▸ PASSAGE SHOWN:
Why startups should hire recruiters much sooner than they think

Aurora Petracca

When a startup founder finds product-market fit and secures funding to scale, the advice starts to roll in from investors, advisors, and mentors alike: Hiring the right people will create the bedrock of your company. With limited resources and big plans, hiring the wrong people can stop a startup’s plans dead in their tracks. 

This advice is absolutely correct and completely useless.

It’s useless because it contains no actionable guidance whatsoever. And learning how to hire is a full-time job. That’s why hiring the right recruiting help can also set founders up for success from the start. In this post, I’ll share how.

In fact, a recruiter should be among your first 10 hires. This may seem counterintuitive — if founders are pressed for time and need the right technical talent right away, shouldn’t other hires take precedence? Far from it. Having worked and helped scale Airbnb (which I joined at 50 employees) and Coinbase (which I joined at 7), and having counseled countless other startups, I can attest to the fundamental importance of investing in recruiting talent at this early stage. When I joined Airbnb early on I was actually the third recruiter hired, and when I joined Coinbase I was the second

A recruiter will save time — lots of time

Sourcing (cold outreach) and managing the process for multiple candidates through multiple interview rounds can take a lot of time. In crypto especially, saving time is crucial because there is a limited pool of candidates with specialized expertise, or candidates talking to the same few companies all at once. Founders could easily be liaising with 100 candidates, and with all the other priorities they are juggling, some ball is going to drop. What does this mean practically? A bad candidate experience, missed hires, and a tarnished reputation. Founders can’t afford to give anyone a bad experience. Not only is it a small world, but candidates are usually comparing companies as they interview. A poor candidate experience will easily knock you out of the running not just with that one candidate but with others too. 

In short, hiring well takes up a lot of time. If hiring is not taking up much time, then your startup’s hiring process is likely too easy — or your company may be moving too quickly, which can lead to people problems and churn later. Also remember that as a founder, time is your most valuable resource. Hiring a recruiter means you can focus on other top priorities and allocate your time appropriately. You’ll still be involved in the hiring loops, but your personal involvement will come later — and be more strategic and efficient. 

Here’s a scenario that I often see with first-time founders: They are looking to make their first technical hires, have a good network, but the timing isn’t right for many of the candidates in their network (and it’s a competitive hiring landscape). Maybe they get a couple hires using this approach. So then they need to proactively reach out to candidates. But this raises a new series of questions: How many should you contact? Should your company use a sharpshooter or volume recruiting strategy — researching extensively to find highly qualified candidates with directly applicable skills, or casting a wide net? Your startup will likely need to employ a blend of both narrow-targeting and high-volume strategies. Both have their place depending on the role — but both are a lot of work.

▸ TO DO: Pick up the essay on startup recruiting after its final sentence and keep writing it in the same voice. The material comes from an unrelated source and has no connection to the essay on startup recruiting.

▸ RECORDS:
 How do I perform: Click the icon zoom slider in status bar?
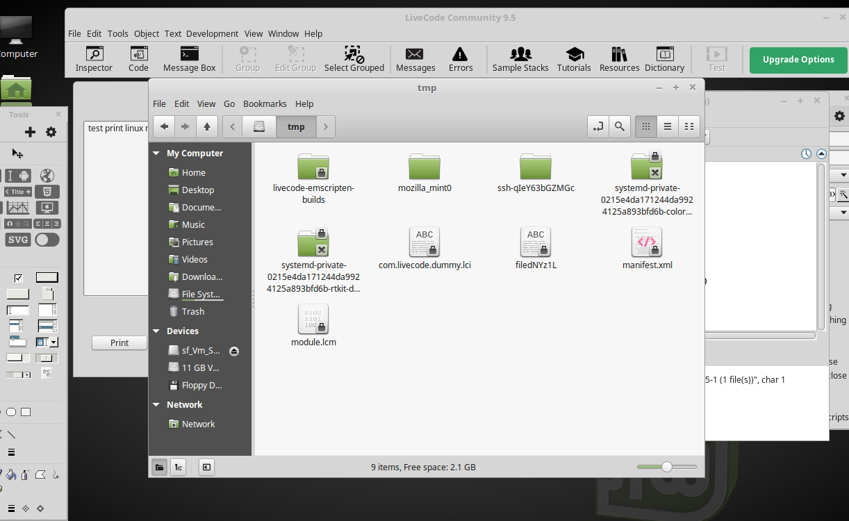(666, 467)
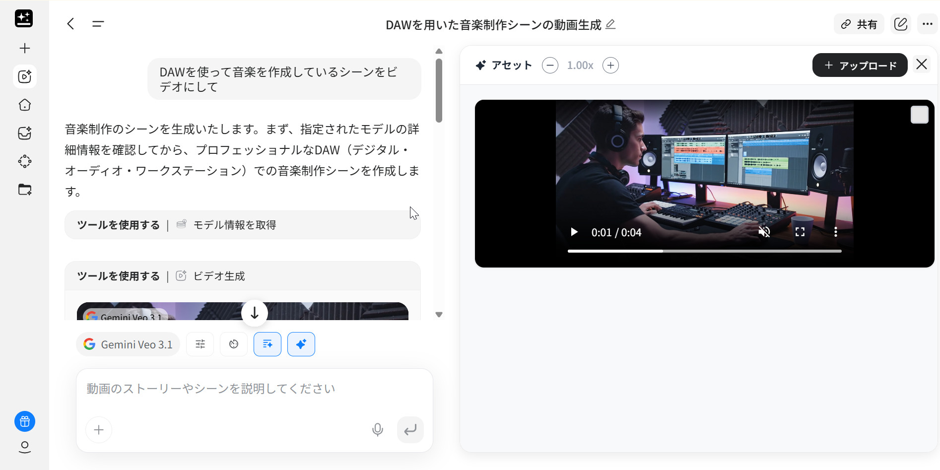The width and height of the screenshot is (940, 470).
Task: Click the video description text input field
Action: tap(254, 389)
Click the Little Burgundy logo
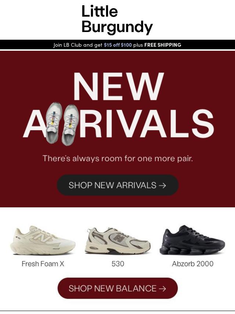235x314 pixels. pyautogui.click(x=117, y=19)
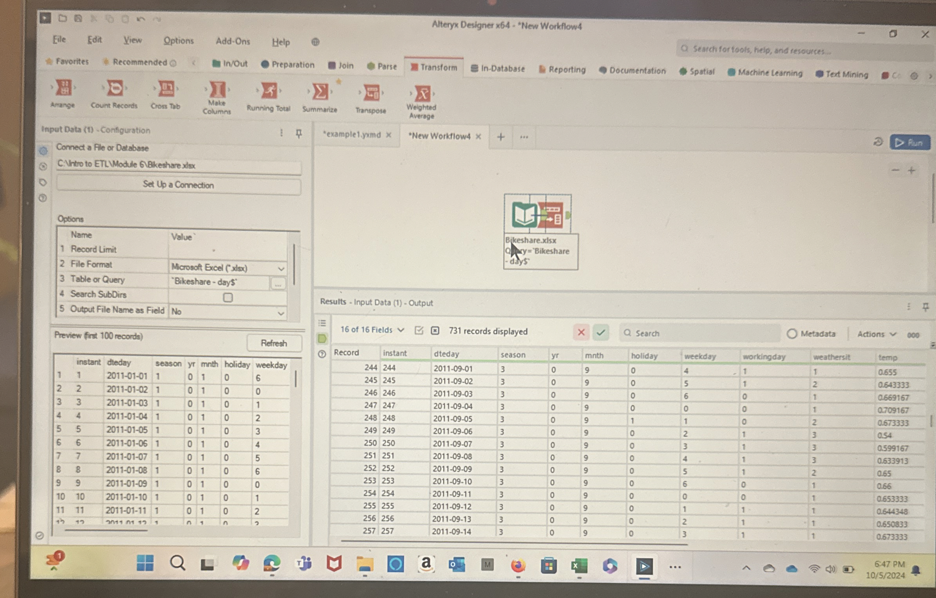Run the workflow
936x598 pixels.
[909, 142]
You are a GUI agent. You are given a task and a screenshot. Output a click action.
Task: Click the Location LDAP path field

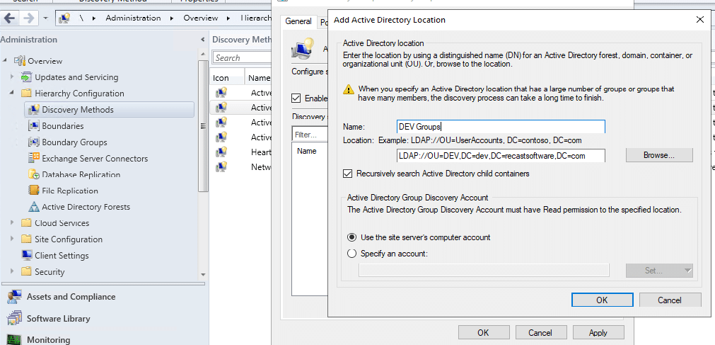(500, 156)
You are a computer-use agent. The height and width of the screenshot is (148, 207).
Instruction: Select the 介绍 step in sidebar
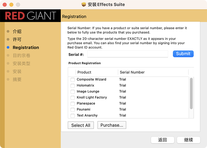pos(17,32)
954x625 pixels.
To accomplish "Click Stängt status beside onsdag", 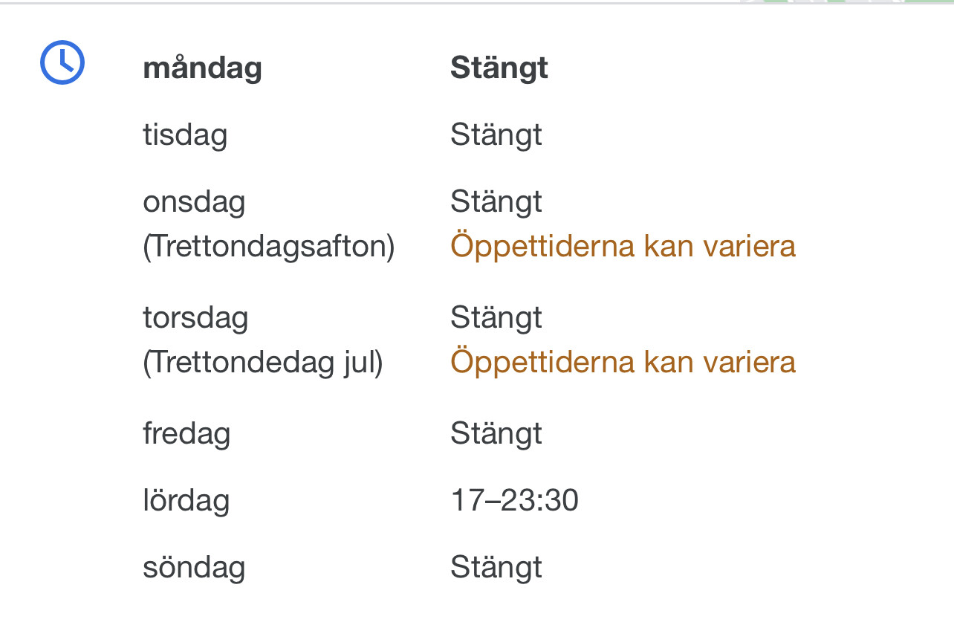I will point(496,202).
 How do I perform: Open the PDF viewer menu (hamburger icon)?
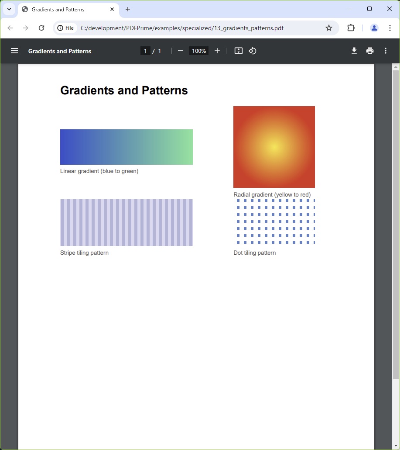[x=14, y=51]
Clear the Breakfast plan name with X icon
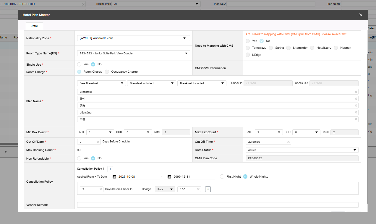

▸ EXERCISE ANSWER:
Sharpshooter recruiting can take a lot of time. But industry stats for engineering outreach using volume recruiting show you need to reach out to between 50 and 100 people to make even 1 hire. Each message to an engineer requires some amount of customization. The response rate from a candidate to a recruiter is at best 30% (that rate can be higher if a founder or technical leader reaches out).

Let’s imagine your company is only hiring 2 engineers. You could easily have 30 candidates running through your process, each doing 2 to 5 interviews with your team depending on how far they get in the process. That’s 60 to 150 interviews to manage and schedule in just a very short timeframe. As the founder, you’re likely leading some blend of product, engineering, marketing, fundraising, customer support, and general operations, as well as liaising with external counsel daily and so on. So even if you have the best of intentions with candidates, the candidate experience will slip. Negative experiences quickly make their way to Glassdoor reviews, future candidates read those reviews, candidates talk to each other at meetups and conferences about companies, and so on.

Having a recruiter partner closely with the hiring managers on outreach strategy alleviates all of these problems. In the early days of Coinbase, I partnered with engineers and leaders like Brian Armstrong, Rob Witoff, and Varun Srinivasan, to help them build out their teams. I’d put together lists of candidates who I thought were great, and, if they liked them, I’d ghostwrite their initial candidate outreach; then they’d do the phone screens while I managed the entire process. These partnerships worked well and landed many hires, at both the individual contributor and executive levels. 

The founder as a talent magnet

The founder has an important role to play in early stage hiring — this includes articulating a compelling vision and mission for the company, defining values that can be implemented by their team through the hiring process, and of course selling and evaluating top-tier talent. Once hired, a great recruiter can help create and run a tight hiring process, pulling the founder in at strategic moments. A founder should remain a part of every interview loop until they have properly trained their leadership team how to hold an excellent hiring bar, and to recognize and evaluate for the right cultural add.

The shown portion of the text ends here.